Input:
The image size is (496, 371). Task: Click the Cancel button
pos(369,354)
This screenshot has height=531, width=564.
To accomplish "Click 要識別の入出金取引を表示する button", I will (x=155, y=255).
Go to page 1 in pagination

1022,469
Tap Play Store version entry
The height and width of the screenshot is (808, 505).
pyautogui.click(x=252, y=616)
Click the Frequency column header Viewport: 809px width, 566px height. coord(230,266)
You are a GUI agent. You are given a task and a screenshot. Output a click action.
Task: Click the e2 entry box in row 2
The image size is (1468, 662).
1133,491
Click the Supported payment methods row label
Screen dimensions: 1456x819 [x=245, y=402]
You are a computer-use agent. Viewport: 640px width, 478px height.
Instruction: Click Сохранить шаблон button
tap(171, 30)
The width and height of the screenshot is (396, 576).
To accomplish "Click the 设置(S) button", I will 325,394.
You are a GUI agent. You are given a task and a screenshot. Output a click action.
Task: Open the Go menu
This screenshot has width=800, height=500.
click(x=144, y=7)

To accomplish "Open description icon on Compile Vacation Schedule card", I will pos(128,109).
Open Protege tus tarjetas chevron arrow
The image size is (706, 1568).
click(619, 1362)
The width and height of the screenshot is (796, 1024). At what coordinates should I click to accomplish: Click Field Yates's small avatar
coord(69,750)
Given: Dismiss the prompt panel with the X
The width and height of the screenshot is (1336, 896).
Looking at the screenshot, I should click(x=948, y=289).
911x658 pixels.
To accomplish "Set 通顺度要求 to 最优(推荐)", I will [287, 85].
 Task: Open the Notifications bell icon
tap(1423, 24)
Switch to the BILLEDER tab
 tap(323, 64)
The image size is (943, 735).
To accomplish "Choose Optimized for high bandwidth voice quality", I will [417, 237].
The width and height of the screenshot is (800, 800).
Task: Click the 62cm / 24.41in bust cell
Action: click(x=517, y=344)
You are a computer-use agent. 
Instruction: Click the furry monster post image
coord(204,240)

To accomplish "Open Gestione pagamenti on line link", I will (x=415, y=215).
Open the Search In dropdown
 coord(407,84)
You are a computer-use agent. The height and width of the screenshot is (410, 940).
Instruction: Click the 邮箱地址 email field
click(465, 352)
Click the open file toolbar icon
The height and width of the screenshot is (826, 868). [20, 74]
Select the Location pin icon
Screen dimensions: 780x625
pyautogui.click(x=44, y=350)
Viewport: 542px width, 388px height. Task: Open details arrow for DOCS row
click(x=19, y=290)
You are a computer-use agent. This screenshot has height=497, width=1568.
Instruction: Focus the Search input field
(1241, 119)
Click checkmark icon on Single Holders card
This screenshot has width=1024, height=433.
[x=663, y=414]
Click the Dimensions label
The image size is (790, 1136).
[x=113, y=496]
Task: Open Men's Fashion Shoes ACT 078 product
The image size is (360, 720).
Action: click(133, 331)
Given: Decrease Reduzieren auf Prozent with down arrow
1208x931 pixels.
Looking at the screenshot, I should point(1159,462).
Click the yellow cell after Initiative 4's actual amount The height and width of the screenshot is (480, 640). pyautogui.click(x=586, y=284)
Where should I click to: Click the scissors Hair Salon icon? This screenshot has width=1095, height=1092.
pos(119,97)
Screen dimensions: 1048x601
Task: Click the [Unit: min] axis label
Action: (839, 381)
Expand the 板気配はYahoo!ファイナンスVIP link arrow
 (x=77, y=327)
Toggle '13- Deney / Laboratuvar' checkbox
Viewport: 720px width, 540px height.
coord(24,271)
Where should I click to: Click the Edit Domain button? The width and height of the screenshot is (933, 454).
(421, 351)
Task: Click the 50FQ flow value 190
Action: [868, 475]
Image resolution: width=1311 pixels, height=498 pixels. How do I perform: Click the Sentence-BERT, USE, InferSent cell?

Your goal: In the listing above, the lines from the one containing "Expand the 板気配はYahoo!ファイナンスVIP link arrow" through the last line are to be returned exactly.

Answer box:
Expand the 板気配はYahoo!ファイナンスVIP link arrow
 (x=77, y=327)
Toggle '13- Deney / Laboratuvar' checkbox
Viewport: 720px width, 540px height.
coord(24,271)
Where should I click to: Click the Edit Domain button? The width and height of the screenshot is (933, 454).
(421, 351)
Task: Click the 50FQ flow value 190
Action: [868, 475]
Image resolution: width=1311 pixels, height=498 pixels. How do I perform: Click the Sentence-BERT, USE, InferSent cell?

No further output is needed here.